Importing, Exploring, Cleaning, Normalizing / Centering, and Prepping the Data

Importing the Data

# we have both red and white wine datasets with the same variables 
base_red <- read.csv("data/winequality-red.csv",sep=";")
base_white <- read.csv("data/winequality-white.csv",sep=";")

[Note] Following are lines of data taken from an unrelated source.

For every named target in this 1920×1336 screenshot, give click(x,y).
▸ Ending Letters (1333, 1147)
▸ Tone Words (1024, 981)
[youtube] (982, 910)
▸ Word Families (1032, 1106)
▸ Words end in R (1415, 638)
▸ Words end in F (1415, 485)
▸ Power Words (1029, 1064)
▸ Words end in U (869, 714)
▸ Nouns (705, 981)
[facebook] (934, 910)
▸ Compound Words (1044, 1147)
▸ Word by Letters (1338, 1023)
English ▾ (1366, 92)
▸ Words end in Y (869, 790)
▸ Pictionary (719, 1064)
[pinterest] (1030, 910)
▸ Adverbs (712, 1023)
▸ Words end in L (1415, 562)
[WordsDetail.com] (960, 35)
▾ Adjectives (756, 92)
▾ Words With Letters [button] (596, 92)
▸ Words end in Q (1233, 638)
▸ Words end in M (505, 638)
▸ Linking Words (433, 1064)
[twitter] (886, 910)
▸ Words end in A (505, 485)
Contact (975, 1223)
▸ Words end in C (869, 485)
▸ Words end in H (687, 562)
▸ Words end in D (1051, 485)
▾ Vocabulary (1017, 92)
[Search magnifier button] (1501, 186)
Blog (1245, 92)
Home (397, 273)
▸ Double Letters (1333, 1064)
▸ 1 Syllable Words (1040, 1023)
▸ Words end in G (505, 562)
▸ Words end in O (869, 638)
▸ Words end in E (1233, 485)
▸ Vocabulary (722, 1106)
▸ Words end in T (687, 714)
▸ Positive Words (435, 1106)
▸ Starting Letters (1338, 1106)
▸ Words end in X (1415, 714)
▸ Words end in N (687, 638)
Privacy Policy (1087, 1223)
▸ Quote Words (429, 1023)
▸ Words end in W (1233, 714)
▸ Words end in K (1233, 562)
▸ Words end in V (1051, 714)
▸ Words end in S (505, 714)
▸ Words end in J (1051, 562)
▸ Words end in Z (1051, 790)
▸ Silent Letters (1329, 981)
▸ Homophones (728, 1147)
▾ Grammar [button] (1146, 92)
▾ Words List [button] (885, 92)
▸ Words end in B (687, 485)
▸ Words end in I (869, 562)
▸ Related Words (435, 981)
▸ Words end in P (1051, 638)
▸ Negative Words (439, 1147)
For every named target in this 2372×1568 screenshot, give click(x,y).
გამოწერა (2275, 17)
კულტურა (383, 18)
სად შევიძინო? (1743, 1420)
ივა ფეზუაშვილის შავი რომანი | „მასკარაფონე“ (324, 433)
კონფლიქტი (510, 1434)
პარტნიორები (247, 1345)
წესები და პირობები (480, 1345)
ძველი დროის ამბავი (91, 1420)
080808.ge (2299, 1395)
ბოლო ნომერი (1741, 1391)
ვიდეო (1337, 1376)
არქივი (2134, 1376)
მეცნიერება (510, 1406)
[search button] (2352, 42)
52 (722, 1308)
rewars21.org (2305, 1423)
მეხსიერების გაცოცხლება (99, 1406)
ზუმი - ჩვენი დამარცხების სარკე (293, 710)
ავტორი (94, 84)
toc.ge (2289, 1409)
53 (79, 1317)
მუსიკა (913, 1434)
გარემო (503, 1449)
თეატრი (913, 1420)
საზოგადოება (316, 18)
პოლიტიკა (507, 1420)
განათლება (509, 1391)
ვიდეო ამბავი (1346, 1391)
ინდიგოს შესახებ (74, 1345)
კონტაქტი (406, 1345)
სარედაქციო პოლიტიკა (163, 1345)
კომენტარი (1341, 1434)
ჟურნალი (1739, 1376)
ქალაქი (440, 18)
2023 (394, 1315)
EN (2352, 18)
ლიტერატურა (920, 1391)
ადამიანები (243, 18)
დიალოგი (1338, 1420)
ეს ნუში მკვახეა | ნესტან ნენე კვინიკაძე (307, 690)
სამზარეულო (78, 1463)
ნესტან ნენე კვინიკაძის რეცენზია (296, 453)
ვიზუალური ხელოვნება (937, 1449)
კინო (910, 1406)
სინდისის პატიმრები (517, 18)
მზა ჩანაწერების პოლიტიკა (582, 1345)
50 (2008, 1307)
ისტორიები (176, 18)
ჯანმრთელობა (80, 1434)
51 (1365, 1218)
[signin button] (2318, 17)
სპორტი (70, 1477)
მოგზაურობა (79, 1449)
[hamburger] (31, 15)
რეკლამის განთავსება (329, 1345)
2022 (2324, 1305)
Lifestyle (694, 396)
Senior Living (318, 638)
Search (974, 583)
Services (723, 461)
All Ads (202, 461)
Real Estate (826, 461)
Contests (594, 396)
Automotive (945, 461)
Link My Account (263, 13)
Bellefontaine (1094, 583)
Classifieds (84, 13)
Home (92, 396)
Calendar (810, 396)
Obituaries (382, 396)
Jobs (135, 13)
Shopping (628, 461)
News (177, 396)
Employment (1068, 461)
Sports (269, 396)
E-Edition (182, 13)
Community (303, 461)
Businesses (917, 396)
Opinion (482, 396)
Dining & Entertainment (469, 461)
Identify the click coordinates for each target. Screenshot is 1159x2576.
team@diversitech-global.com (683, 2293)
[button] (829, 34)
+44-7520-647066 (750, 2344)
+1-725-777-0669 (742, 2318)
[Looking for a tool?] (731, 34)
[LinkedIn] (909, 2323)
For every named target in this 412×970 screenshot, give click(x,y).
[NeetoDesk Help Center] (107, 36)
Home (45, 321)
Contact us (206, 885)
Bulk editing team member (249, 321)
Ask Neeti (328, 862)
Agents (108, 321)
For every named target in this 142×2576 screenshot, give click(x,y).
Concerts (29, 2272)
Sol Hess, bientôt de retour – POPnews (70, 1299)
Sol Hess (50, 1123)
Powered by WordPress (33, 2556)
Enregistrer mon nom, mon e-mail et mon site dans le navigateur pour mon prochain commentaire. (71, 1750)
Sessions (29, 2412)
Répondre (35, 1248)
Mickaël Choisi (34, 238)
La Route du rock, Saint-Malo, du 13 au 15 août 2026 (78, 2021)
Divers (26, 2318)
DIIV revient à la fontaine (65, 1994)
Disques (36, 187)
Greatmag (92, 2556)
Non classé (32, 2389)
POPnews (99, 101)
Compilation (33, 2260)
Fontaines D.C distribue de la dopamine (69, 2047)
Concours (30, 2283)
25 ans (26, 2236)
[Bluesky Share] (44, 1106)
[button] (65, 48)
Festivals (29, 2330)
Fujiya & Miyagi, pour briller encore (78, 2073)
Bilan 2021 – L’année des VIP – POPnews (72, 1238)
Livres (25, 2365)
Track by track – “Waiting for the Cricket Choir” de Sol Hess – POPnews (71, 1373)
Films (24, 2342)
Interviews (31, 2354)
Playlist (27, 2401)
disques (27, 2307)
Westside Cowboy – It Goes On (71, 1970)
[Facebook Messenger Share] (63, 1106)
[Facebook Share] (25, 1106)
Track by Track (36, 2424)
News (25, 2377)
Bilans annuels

# lots of useful information about the dataset
glimpse(base_red) 
## Observations: 1,599
## Variables: 12
## $ fixed.acidity        <dbl> 7.4, 7.8, 7.8, 11.2, 7.4, 7.4, 7.9, 7.3, ...
## $ volatile.acidity     <dbl> 0.700, 0.880, 0.760, 0.280, 0.700, 0.660,...
## $ citric.acid          <dbl> 0.00, 0.00, 0.04, 0.56, 0.00, 0.00, 0.06,...
## $ residual.sugar       <dbl> 1.9, 2.6, 2.3, 1.9, 1.9, 1.8, 1.6, 1.2, 2...
## $ chlorides            <dbl> 0.076, 0.098, 0.092, 0.075, 0.076, 0.075,...
## $ free.sulfur.dioxide  <dbl> 11, 25, 15, 17, 11, 13, 15, 15, 9, 17, 15...
## $ total.sulfur.dioxide <dbl> 34, 67, 54, 60, 34, 40, 59, 21, 18, 102, ...
## $ density              <dbl> 0.9978, 0.9968, 0.9970, 0.9980, 0.9978, 0...
## $ pH                   <dbl> 3.51, 3.20, 3.26, 3.16, 3.51, 3.51, 3.30,...
## $ sulphates            <dbl> 0.56, 0.68, 0.65, 0.58, 0.56, 0.56, 0.46,...
## $ alcohol              <dbl> 9.4, 9.8, 9.8, 9.8, 9.4, 9.4, 9.4, 10.0, ...
## $ quality              <int> 5, 5, 5, 6, 5, 5, 5, 7, 7, 5, 5, 5, 5, 5,...
glimpse(base_white) 
## Observations: 4,898
## Variables: 12
## $ fixed.acidity        <dbl> 7.0, 6.3, 8.1, 7.2, 7.2, 8.1, 6.2, 7.0, 6...
## $ volatile.acidity     <dbl> 0.27, 0.30, 0.28, 0.23, 0.23, 0.28, 0.32,...
## $ citric.acid          <dbl> 0.36, 0.34, 0.40, 0.32, 0.32, 0.40, 0.16,...
## $ residual.sugar       <dbl> 20.70, 1.60, 6.90, 8.50, 8.50, 6.90, 7.00...
## $ chlorides            <dbl> 0.045, 0.049, 0.050, 0.058, 0.058, 0.050,...
## $ free.sulfur.dioxide  <dbl> 45, 14, 30, 47, 47, 30, 30, 45, 14, 28, 1...
## $ total.sulfur.dioxide <dbl> 170, 132, 97, 186, 186, 97, 136, 170, 132...
## $ density              <dbl> 1.0010, 0.9940, 0.9951, 0.9956, 0.9956, 0...
## $ pH                   <dbl> 3.00, 3.30, 3.26, 3.19, 3.19, 3.26, 3.18,...
## $ sulphates            <dbl> 0.45, 0.49, 0.44, 0.40, 0.40, 0.44, 0.47,...
## $ alcohol              <dbl> 8.8, 9.5, 10.1, 9.9, 9.9, 10.1, 9.6, 8.8,...
## $ quality              <int> 6, 6, 6, 6, 6, 6, 6, 6, 6, 6, 5, 5, 5, 7,...
# the datasets both have the same variables, but the red dataset has notably fewer observations
# given that the two datasets all have the same variables, we'll add a color variable to each and then combine

base_red <- base_red %>%
  mutate(color = "red")

base_white <- base_white %>%
  mutate(color = "white")

# combining the two data frames
main_wine_df <- bind_rows(base_red, base_white)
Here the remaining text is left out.